Accuracy and reliability of [ 11 C]PBR28 specific binding estimated without the use of a reference region.

[11 C]PBR28 is a positron emission tomography radioligand used to examine the expression of the 18 kDa translocator protein (TSPO). TSPO is located in glial cells and can function as a marker for immune activation. Since TSPO is expressed throughout the brain, no true reference region exists. For this reason, an arterial input function is required for accurate quantification of [11 C]PBR28 binding and the most common outcome measure is the total distribution volume (VT ). Notably, VT reflects both specific binding and non-displaceable binding. Therefore, estimates of specific binding, such as binding potential (e.g. BPND ) and specific distribution volume (VS ) should theoretically be more sensitive to underlying differences in TSPO expression.

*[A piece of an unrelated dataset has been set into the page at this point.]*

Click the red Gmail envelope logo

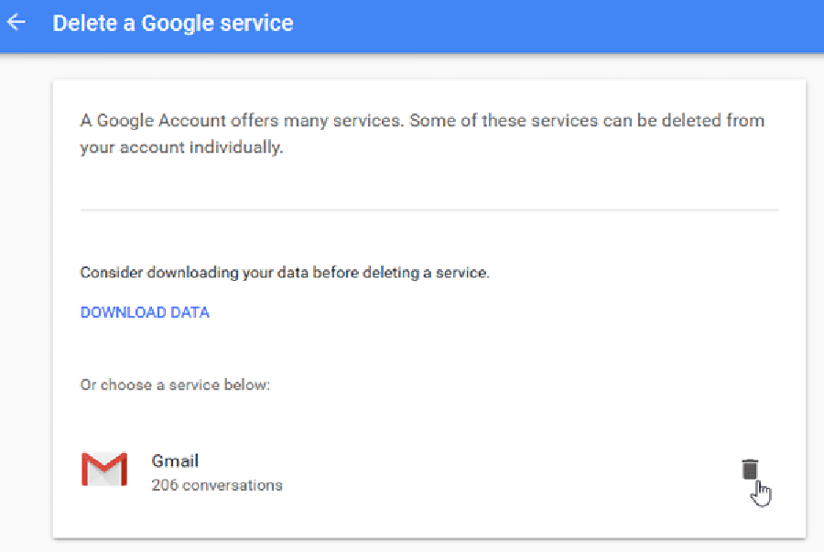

It is unknown, however, if unbiased and accurate estimates of these outcome measures are obtainable for [11 C]PBR28. The Simultaneous Estimation (SIME) method uses time-activity-curves from multiple brain regions with the aim to obtain a brain-wide estimate of the non-displaceable distribution volume (VND ), which can subsequently be used to improve the estimation of BPND and VS . In this study we evaluated the accuracy of SIME-derived VND , and the reliability of resulting estimates of specific binding for [11 C]PBR28, using a combination of simulation experiments and in vivo studies in healthy humans. The simulation experiments, based on data from 54 unique [11 C]PBR28 examinations, showed that VND values estimated using SIME were both precise and accurate. Data from a pharmacological competition challenge (n = 5) showed that SIME provided VND values that were on average 19% lower than those obtained using the Lassen plot, but similar to values obtained using the Likelihood-Estimation of Occupancy technique. Test-retest data (n = 11) showed that SIME-derived VS values exhibited good reliability and precision, while larger variability was observed in SIME-derived BPND values. The results support the use of SIME for quantifying specific binding of [11 C]PBR28, and suggest that VS can be used in complement to the conventional outcome measure VT . Additional studies in patient cohorts are warranted.